Problem: Reproduce word for word the part of the court passage below starting with "The matter was" and going on through "4 March 2008.".

Text excerpt:
On 10 January 2008, the Claim Form was served on the defendants in the United States. That was just before the Motion to Dismiss became fully briefed. On 31 January 2008, the defendants filed an Acknowledgement of Service indicating an intention to contest the jurisdiction of the English court. Under the Civil Procedure Rules, the time for making such an application under Part 11, as extended by the tables in relation to service out of the jurisdiction, was due to expire on 28 February 2008. It was in those circumstances that, before that period of time did expire, the defendants’ solicitors, Cadwalader, wrote a letter to the Commercial Court dated 15 February 2008, making an application for a stay of the present proceedings, alternatively, for an extension of time to challenge the jurisdiction under Part 11 in each case until after the determination of the Motion to Dismiss by the judge in New York. They asked the judge to deal with that application on paper.
On 19 February 2008, Berwin Leighton Paisner for the claimants wrote to the court objecting to the matter being dealt with on paper on the basis that it was a heavy application, which should only be dealt with at a hearing. However, it is fair to say that letter did not vouchsafe the substantive grounds upon which the claimants would resist the defendant’s application.
The matter was put before Field J as a paper application on 20 February. For some reason he did not have the Berwin Leighton Paisner letter in the papers before him, although he was apparently aware that the claimants objected to the matter being dealt with on paper. He considered the matter that day and apparently granted the reief that the defendants were seeking, although the order to that effect staying these proceedings was not drawn up and sealed until 4 March 2008.

Given records:
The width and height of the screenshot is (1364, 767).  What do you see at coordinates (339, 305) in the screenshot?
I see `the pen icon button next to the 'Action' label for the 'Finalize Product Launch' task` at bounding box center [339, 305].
==
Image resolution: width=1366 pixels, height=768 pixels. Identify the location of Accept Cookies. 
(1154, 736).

Response:
The matter was put before Field J as a paper application on 20 February. For some reason he did not have the Berwin Leighton Paisner letter in the papers before him, although he was apparently aware that the claimants objected to the matter being dealt with on paper. He considered the matter that day and apparently granted the reief that the defendants were seeking, although the order to that effect staying these proceedings was not drawn up and sealed until 4 March 2008.